[WORK TASK] Take each line below that has "will" and copy it.

Collection entries:
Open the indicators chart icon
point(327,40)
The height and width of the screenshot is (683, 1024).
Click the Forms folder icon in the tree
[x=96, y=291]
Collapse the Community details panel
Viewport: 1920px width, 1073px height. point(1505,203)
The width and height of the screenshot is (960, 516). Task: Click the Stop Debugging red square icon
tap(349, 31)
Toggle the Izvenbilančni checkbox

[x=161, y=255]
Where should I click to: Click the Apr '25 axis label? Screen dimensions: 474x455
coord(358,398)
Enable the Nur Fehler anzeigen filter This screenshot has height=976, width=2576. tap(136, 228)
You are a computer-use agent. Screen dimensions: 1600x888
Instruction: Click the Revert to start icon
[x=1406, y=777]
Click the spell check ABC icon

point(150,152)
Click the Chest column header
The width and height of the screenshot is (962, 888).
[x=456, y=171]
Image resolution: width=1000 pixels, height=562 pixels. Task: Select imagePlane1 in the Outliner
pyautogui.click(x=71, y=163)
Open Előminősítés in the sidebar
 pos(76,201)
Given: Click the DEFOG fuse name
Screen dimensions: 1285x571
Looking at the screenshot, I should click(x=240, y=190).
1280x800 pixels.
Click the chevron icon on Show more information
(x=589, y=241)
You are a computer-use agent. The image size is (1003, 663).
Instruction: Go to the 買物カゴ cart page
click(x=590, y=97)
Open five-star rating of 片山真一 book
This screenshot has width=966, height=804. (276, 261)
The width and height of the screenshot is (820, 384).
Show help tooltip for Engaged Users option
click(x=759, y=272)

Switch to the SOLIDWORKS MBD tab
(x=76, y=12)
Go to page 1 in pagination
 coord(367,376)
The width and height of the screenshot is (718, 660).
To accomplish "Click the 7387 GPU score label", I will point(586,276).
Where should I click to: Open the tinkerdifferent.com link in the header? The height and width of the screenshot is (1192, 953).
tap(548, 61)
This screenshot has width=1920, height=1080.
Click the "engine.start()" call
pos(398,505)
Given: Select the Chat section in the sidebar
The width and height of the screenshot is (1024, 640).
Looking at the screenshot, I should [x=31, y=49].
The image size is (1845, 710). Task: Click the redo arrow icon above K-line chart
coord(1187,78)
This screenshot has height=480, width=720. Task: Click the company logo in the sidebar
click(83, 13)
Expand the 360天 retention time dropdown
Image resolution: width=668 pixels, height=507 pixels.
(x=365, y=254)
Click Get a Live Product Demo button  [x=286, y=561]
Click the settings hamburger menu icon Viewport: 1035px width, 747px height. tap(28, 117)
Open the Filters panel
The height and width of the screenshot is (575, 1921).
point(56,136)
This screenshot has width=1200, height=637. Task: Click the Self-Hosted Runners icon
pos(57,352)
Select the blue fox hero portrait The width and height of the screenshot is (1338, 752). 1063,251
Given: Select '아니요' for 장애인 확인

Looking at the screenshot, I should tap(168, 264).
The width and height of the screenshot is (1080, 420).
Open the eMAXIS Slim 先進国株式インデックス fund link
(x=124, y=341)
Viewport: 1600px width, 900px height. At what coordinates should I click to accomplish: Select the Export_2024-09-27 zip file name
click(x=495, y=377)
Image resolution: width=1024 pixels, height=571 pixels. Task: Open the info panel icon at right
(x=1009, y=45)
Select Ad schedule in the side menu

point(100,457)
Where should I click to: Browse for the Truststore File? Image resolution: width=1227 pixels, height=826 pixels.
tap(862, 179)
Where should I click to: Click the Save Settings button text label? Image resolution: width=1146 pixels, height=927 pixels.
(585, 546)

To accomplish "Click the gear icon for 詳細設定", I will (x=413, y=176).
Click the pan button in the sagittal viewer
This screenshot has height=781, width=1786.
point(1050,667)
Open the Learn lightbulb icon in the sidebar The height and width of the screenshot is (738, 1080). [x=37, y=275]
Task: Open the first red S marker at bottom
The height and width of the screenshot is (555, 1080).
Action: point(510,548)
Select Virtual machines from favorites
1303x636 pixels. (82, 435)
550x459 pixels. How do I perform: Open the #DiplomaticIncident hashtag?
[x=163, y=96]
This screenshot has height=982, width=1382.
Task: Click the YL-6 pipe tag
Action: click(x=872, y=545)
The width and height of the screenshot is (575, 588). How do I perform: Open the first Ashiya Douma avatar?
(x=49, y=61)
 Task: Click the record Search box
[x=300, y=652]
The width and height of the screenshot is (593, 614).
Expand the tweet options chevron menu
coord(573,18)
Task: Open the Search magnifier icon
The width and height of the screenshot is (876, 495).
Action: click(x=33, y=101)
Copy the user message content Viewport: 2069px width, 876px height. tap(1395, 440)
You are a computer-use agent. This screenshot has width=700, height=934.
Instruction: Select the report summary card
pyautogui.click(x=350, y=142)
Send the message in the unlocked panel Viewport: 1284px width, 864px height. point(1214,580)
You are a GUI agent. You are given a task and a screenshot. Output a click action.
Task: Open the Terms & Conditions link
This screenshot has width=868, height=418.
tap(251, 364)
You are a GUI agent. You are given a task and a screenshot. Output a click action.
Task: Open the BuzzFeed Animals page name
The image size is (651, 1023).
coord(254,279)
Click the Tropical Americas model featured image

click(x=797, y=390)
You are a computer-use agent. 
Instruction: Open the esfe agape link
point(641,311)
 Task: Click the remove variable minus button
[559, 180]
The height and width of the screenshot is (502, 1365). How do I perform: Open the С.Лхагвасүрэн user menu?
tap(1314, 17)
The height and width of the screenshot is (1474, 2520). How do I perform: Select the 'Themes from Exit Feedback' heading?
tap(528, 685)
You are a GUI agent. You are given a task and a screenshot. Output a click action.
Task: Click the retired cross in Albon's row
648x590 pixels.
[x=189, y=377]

[TASK SOLUTION]
To accomplish "Click the 7387 GPU score label", I will point(586,276).
To accomplish "Click the gear icon for 詳細設定", I will (x=413, y=176).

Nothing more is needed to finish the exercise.